## Work instructions
In the book description below, whom is Babe considering marrying?

## Text segment

- Opening Delimiter -

5 out of 5 stars
From Amazon: t’s 1941. Babe throws like a boy, thinks for herself, and never expects to escape the poor section of her quiet Massachusetts town. Then World War II breaks out, and everything changes. Her friend Grace, married to a reporter on the local paper, fears being left alone with her infant daughter when her husband ships out; Millie, the third member of their childhood trio, now weds the boy who always refused to settle down; and Babe wonders if she should marry Claude, who even as a child could never harm a living thing. As the war rages abroad, life on the home front undergoes its own battles and victories; and when the men return, and civilian life resumes, nothing can go back to quite the way it was.
From postwar traumas to women’s rights, racial injustice to anti-Semitism, Babe, Grace, and Millie experience the dislocations, the acute pains, and the exhilaration of a society in flux. Along the way, they will learn what it means to be a wife, a mother, a friend, a fighter, and a survivor. Beautiful, startling, and heartbreaking, Next to Love is a love letter to the brave women who shaped a nation’s destiny.

- Closing Delimiter -

## Data supplied
- Opening Delimiter -

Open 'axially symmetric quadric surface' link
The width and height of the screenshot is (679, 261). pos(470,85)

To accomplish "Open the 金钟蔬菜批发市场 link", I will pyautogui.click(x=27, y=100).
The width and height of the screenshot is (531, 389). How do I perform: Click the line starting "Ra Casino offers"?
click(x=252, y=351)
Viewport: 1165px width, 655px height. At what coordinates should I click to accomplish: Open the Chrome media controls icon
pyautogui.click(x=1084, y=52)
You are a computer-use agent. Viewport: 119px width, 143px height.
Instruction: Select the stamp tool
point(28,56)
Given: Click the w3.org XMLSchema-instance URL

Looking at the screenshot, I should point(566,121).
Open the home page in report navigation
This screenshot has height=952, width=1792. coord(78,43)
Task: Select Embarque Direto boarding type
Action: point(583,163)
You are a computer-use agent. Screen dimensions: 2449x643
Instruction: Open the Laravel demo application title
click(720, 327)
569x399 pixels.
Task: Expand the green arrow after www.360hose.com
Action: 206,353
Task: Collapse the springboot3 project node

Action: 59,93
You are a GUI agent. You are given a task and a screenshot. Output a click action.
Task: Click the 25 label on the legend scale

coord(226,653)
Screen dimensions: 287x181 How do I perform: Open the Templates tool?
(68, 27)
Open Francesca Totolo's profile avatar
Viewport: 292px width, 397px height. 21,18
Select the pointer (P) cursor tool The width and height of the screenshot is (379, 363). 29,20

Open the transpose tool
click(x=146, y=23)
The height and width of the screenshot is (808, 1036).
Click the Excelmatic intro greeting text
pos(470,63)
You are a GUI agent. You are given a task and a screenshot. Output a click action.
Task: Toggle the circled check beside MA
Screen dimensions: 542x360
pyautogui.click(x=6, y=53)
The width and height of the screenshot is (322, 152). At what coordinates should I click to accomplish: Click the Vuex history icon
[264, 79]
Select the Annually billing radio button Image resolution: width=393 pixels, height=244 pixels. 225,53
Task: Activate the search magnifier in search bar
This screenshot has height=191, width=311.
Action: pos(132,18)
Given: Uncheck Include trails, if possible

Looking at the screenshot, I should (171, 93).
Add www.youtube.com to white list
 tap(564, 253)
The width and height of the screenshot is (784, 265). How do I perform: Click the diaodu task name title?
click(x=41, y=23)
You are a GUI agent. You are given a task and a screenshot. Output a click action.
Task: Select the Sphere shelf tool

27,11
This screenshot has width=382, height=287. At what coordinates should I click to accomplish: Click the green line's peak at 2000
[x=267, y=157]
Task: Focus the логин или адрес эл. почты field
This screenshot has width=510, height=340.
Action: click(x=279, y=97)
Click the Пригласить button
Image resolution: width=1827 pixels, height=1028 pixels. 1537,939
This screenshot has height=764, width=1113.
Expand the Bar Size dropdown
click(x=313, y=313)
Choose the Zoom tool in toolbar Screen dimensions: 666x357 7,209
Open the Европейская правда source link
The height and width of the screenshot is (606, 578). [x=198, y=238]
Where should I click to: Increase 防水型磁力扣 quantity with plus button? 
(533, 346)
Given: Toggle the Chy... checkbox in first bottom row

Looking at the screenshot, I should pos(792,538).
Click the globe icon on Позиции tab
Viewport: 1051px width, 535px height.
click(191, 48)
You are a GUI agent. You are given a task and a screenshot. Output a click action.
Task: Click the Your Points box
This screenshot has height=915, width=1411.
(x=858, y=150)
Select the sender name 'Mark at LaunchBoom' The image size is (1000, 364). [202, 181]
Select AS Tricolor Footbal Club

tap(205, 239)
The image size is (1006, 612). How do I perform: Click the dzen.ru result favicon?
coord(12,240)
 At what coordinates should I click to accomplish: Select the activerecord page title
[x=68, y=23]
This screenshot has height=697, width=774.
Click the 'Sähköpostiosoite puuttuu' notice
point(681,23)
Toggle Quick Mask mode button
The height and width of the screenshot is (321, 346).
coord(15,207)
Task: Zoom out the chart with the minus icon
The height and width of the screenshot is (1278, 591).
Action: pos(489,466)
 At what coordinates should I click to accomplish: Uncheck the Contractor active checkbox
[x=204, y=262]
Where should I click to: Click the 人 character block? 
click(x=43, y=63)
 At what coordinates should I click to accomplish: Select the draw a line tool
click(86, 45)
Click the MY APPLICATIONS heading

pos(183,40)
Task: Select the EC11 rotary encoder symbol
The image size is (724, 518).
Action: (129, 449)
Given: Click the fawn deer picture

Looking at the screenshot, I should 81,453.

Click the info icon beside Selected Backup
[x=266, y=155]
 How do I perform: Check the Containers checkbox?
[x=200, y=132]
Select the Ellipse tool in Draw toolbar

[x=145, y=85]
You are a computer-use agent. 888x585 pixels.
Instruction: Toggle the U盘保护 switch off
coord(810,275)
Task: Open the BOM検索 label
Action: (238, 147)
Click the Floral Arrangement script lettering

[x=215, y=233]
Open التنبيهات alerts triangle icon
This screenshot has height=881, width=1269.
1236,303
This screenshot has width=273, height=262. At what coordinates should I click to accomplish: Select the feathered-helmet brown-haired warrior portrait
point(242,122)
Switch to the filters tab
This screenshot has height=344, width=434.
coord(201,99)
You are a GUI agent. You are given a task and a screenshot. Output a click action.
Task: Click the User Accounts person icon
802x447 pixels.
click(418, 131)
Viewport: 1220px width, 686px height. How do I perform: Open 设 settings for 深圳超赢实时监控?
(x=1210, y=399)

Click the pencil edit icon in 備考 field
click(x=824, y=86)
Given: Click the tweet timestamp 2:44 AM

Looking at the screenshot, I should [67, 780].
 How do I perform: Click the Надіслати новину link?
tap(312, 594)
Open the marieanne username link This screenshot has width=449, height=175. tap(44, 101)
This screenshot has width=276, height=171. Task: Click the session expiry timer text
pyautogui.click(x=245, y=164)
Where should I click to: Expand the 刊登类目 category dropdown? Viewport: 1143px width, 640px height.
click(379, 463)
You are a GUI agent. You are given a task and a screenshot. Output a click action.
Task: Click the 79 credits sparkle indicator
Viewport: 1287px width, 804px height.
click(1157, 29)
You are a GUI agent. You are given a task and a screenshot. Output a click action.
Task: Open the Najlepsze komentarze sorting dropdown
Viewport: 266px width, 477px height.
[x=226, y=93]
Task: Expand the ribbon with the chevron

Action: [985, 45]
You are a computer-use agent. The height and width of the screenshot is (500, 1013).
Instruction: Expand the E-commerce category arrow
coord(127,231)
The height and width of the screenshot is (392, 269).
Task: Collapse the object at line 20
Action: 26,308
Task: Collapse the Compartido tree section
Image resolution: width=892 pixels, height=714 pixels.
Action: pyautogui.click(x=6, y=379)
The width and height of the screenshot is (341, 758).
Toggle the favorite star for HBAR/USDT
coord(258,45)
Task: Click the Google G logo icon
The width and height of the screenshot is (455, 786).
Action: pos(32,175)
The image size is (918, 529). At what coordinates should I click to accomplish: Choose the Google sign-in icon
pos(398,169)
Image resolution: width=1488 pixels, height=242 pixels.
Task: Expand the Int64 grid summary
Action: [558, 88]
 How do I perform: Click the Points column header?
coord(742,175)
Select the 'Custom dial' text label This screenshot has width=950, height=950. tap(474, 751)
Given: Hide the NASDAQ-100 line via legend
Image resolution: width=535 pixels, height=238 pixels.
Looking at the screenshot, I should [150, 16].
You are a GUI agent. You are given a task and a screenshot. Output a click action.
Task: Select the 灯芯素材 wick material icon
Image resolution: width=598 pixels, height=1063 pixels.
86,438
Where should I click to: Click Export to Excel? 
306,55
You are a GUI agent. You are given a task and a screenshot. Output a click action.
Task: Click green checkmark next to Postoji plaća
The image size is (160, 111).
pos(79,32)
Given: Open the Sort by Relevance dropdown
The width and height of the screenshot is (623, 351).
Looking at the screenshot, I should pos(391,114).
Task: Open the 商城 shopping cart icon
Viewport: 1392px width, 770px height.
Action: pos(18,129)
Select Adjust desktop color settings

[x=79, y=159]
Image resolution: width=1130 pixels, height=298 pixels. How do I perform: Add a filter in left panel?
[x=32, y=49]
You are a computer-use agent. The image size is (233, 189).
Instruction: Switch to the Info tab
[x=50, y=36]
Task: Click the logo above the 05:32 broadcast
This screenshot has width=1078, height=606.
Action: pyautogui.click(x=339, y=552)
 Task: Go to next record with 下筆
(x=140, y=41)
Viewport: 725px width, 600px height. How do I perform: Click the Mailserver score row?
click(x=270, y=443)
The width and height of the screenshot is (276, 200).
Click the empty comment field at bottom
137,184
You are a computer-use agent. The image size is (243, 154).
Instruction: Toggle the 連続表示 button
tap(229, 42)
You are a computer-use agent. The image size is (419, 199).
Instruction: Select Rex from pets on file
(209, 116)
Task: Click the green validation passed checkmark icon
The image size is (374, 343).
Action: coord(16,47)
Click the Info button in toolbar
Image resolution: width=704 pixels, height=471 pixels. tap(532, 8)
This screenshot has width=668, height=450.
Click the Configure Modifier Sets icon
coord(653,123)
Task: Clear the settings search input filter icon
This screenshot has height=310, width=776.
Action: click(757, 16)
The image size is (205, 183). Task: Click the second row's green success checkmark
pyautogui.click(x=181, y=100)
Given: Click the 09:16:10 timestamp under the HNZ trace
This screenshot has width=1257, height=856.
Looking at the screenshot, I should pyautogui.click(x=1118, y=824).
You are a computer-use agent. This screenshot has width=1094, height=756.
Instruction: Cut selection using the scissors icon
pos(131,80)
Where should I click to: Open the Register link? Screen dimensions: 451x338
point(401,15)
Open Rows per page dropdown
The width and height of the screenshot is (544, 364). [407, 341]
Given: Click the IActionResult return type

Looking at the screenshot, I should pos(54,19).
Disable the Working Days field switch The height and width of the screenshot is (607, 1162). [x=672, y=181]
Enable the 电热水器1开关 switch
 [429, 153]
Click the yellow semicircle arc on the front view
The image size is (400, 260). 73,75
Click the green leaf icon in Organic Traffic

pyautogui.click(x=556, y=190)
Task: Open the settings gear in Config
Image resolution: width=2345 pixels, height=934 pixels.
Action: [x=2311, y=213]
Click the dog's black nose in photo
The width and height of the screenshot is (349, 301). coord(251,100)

- Closing Delimiter -

## Result for this task
Claude, who even as a child could never harm a living thing.